A white enamel bucket of cold, pungent, dark-brown water sat under the sink, full of Nellie’s soaking dirty nappies. In the dim light from the overhead bulb, the indoor washing line had been pulled out across the top of the range, on which were pegged the few nappies Jerry had managed to wash out that day, now filling the room with steam. Its smell, and that of the enamel nappy bucket, mingled with that of Jerry’s sweat-soaked work clothes and made Alice’s stomach heave. She just about hid her revulsion.
Pull yourself together, you are nearly there, she told herself, as she forced another smile and looked Jerry straight in the eye. She wanted to leave the service of the hotel and begin planning a new life with the man she hadn’t stopped thinking about since
the day she first saw him. Having seen him treat another woman and even his repulsive child with so much kindness, she was determined to have him for herself.

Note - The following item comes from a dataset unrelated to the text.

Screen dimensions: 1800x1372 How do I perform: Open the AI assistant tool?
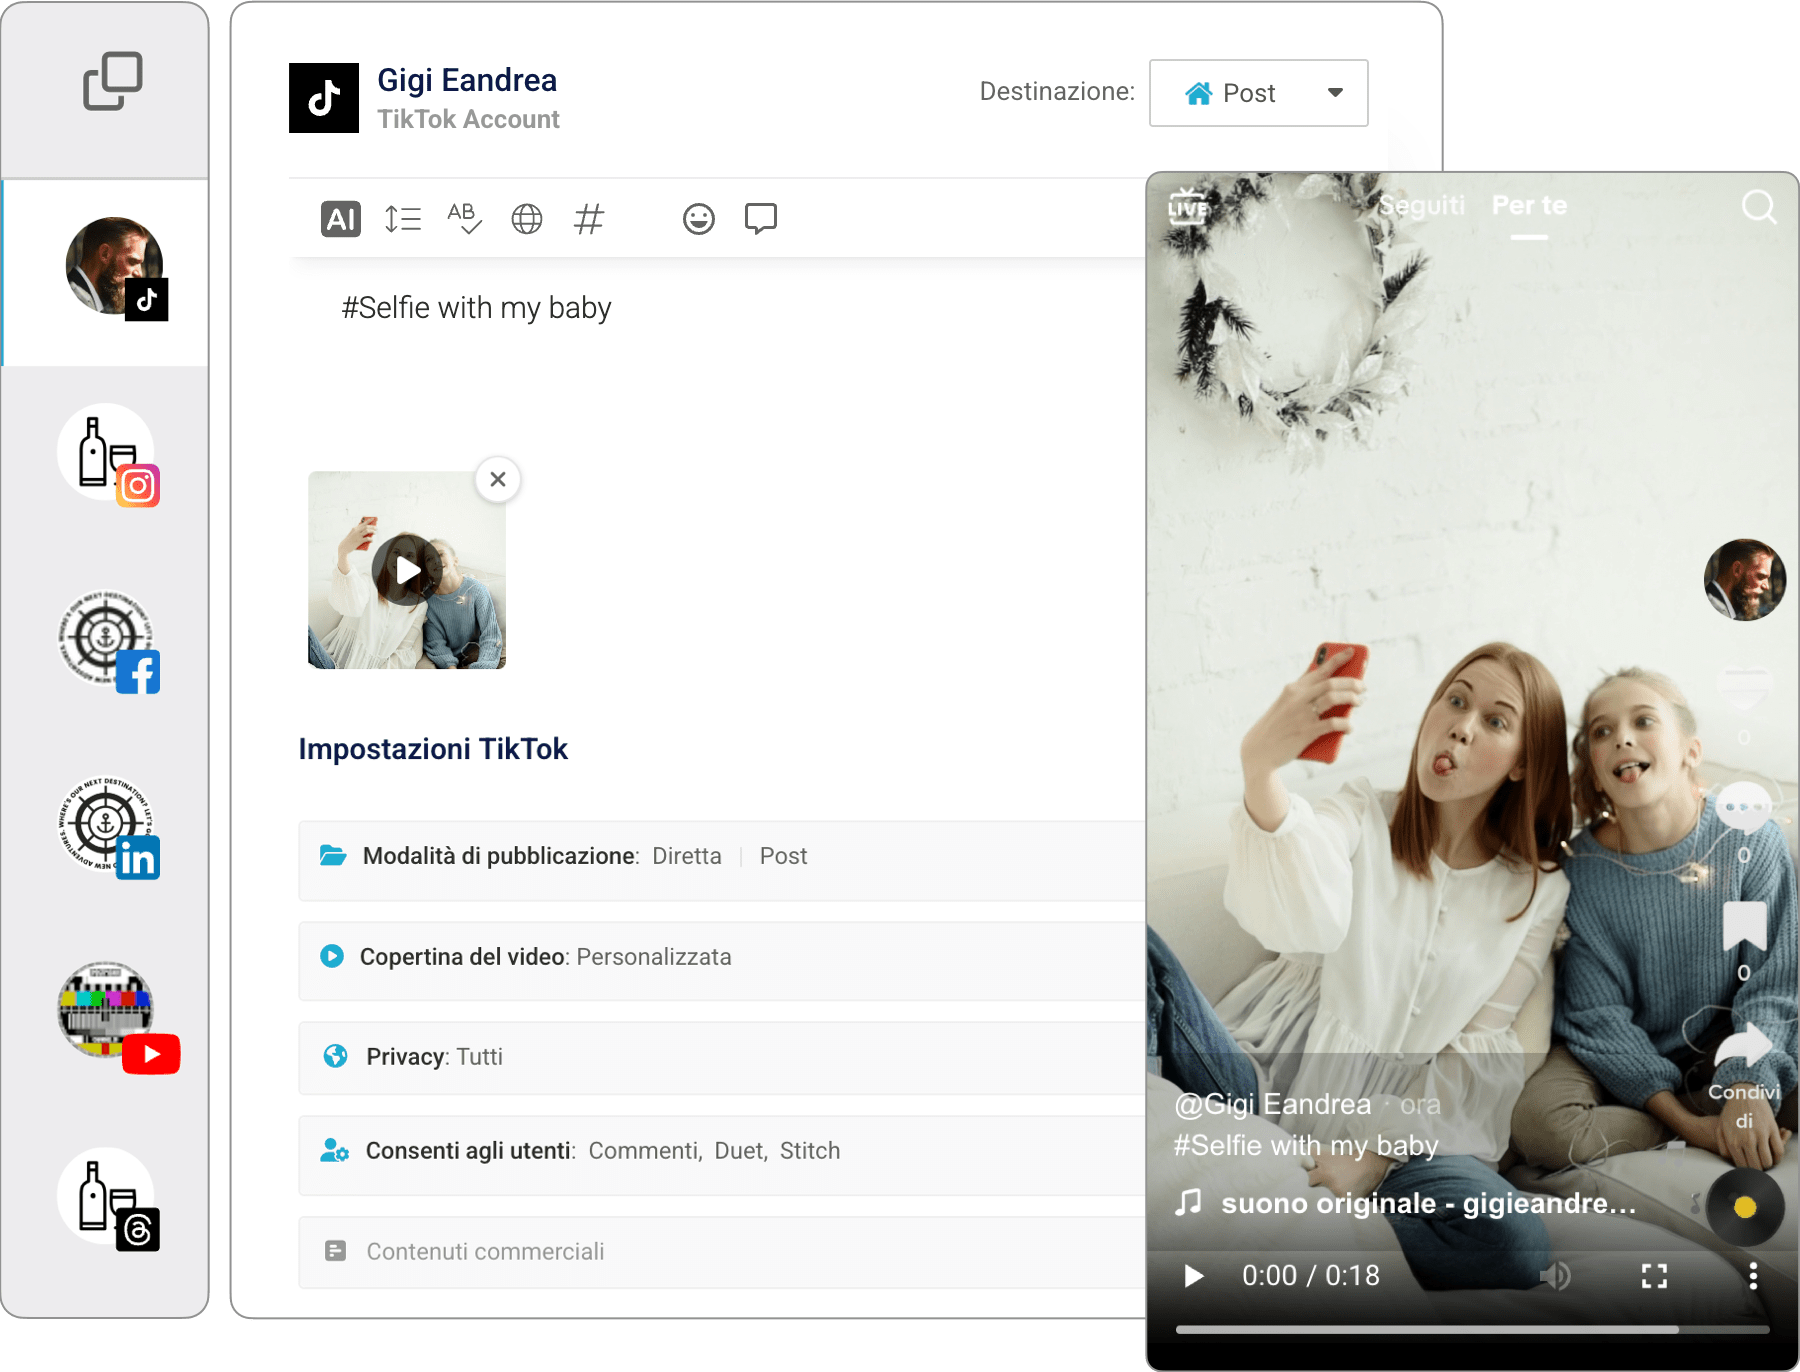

Jerry opened the bottles and drank deeply from one. He looked at Alice as, without a word, he handed her hers. Alice took it from him before picking up his free hand and placing it on her breast. Jerry was stunned. Repelled. No. He didn’t want this at all.
He could feel that Alice was shaking, as abruptly she moved his hand down and onto her abdomen and then slid it between her legs. This is what she had seen the girls do at the back gate with the men who walked them home to the back of the hotel. They didn’t know Alice watched them every night. She had seen them put their hands down men’s trousers and undo the buttons as they got down onto their knees, or sometimes if the men were in a hurry they raised the girls’ skirts and almost lifted them off the floor as they pinned them against the wall and took them quickly.
They always reminded Alice of animals. Of the roaming dogs she had watched in the street when she was a girl. She had seen neighbours run out with buckets of cold water to throw over those that were locked together, howling and snapping, stuck in mid-copulation. She had only to step away from the window to remove herself but she never did. She had watched every chambermaid who had been taken at the back gate since Bernadette had left. Voyeurism had been Alice’s life.
In those few seconds, whilst she moved Jerry’s hand between her legs, a switch flicked on in Jerry that had been shut down for a long time. Suddenly, in the passing of a single second, he knew what he was about to do. He pulled away from her abruptly and staggered from the door with his back to the range. He stood looking at this plain, skinny woman, whom he didn’t really know. Was this really about to happen?